In order to take the best from per-cpu NAPI skbuff_head caches and
CPU cycles, let's switch from dev_kfree_skb_any(), which passes skb
back to the mm layer, to napi_consume_skb(), which feeds those
caches on non-zero budget instead (falls back to the former on 0).
Do the replacement in e1000_unmap_and_free_tx_resource(). There are
4 call sites of this function throughout the driver:
* e1000_clean_tx_ring(). Slowpath, process context, cleans the
whole Tx ring on ifdown. Use budget of 0 here;
* e1000_tx_map(). Hotpath, net Tx softirq, unmaps the buffers in
case of error. Use 0 as well;
* e1000_clean_tx_irq().
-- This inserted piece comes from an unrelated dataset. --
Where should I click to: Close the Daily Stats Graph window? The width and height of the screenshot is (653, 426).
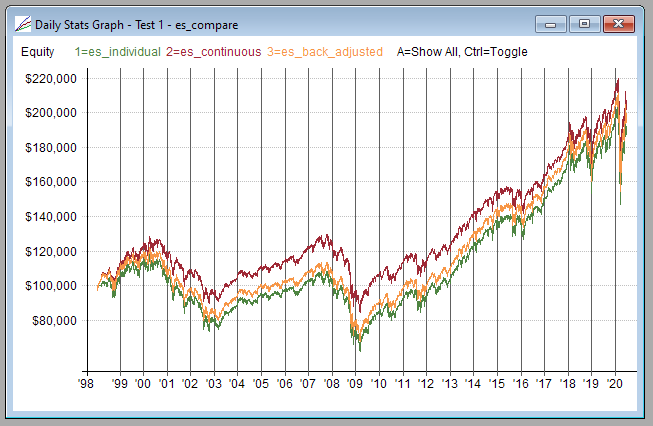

Hotpath, NAPI Tx completion polling cycle.
As the driver doesn't count completed Tx entries towards the NAPI
budget, just use the poll budget of 64 to utilize caches.
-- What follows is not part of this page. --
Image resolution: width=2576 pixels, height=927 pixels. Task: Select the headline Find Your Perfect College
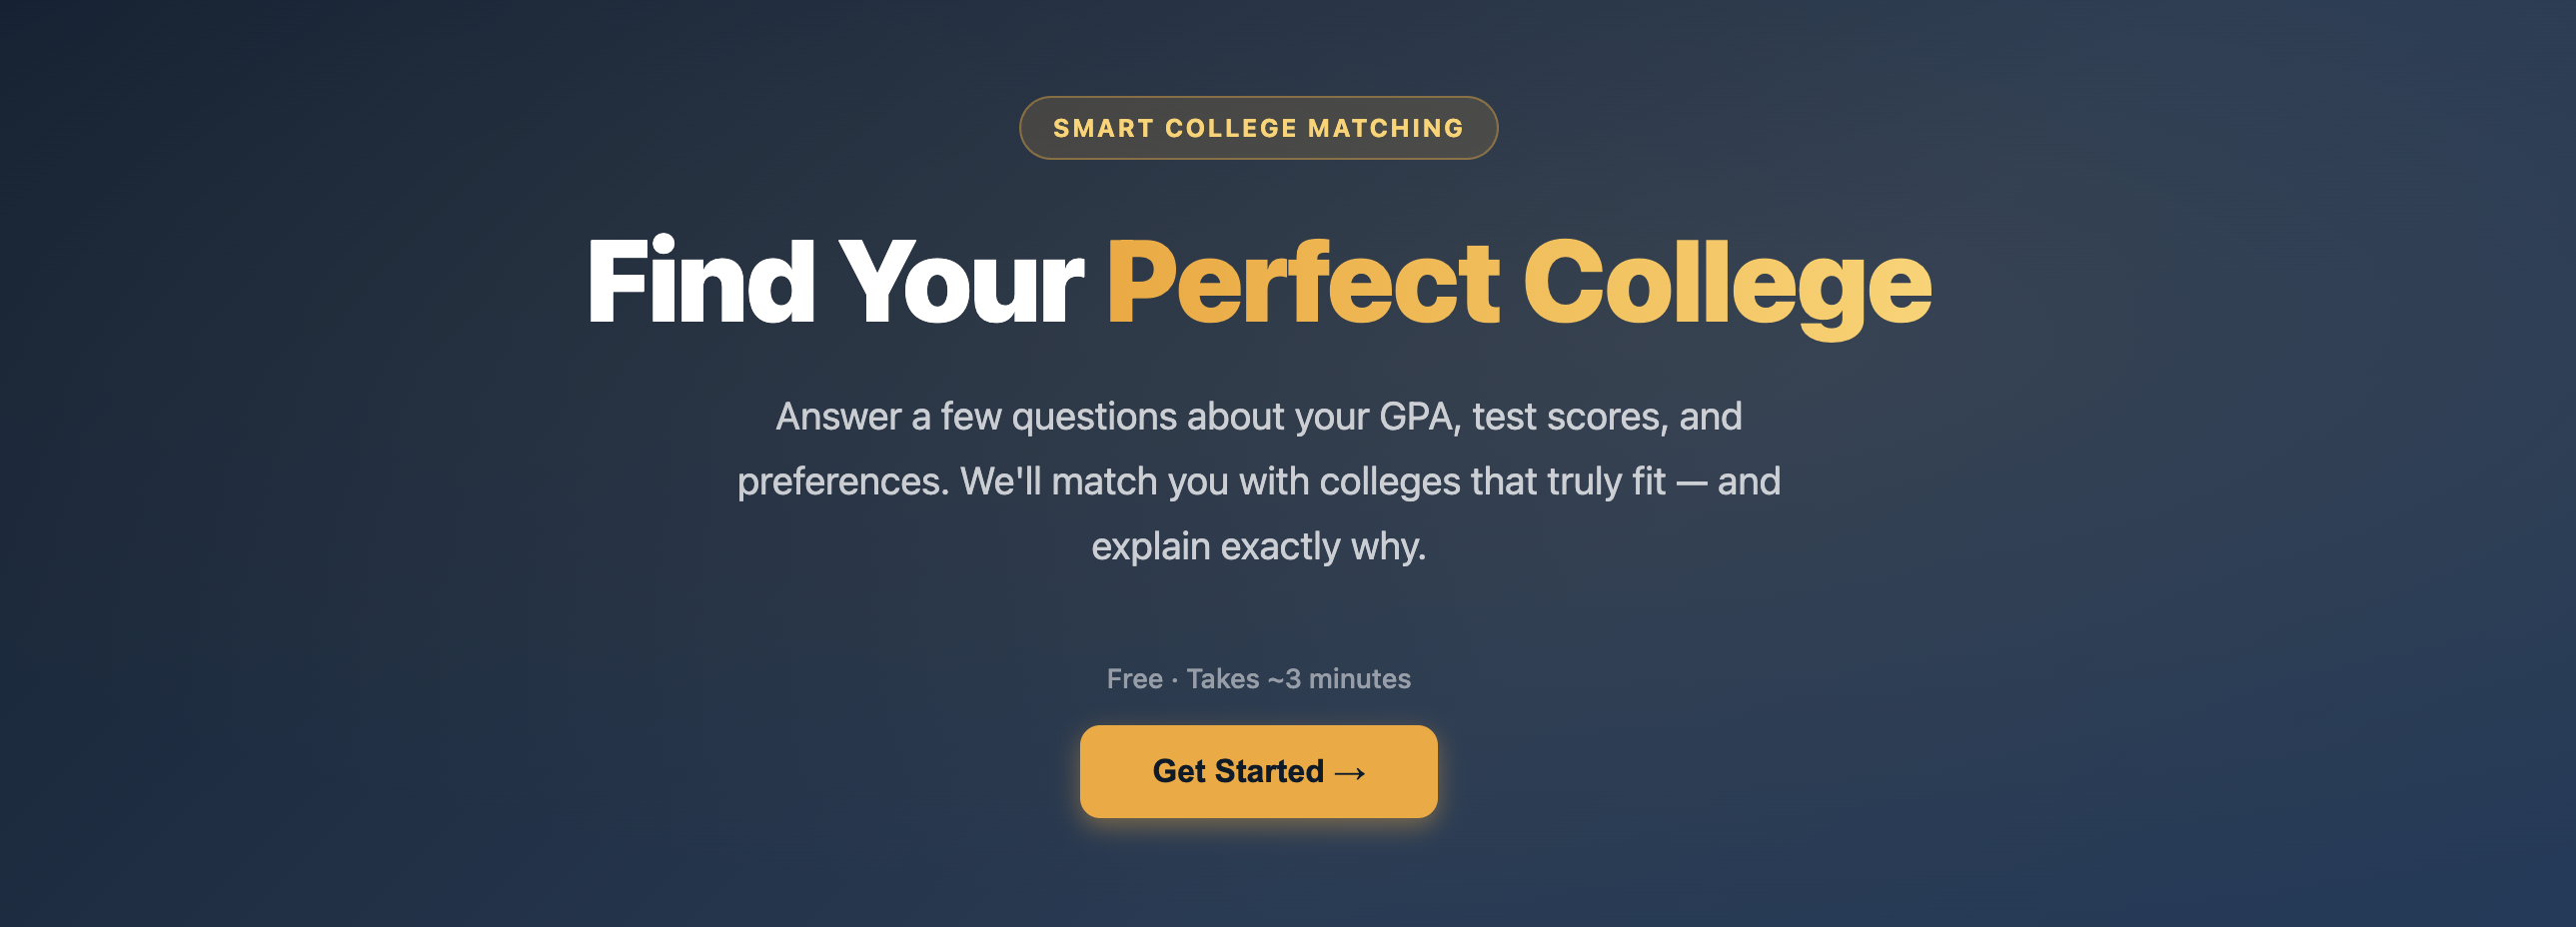coord(1257,287)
Apart from being a preparation for switching to napi_build_skb(),
this is useful on its own as well, as napi_consume_skb() flushes
skb caches by batches of 32 instead of one-at-a-time.
Signed-off-by: Alexander Lobakin <[email protected]>
Reviewed-by: Michal Swiatkowski <[email protected]>
---
drivers/net/ethernet/intel/e1000/e1000_main.c | 12 +++++++-----
1 file changed, 7 insertions(+), 5 deletions(-)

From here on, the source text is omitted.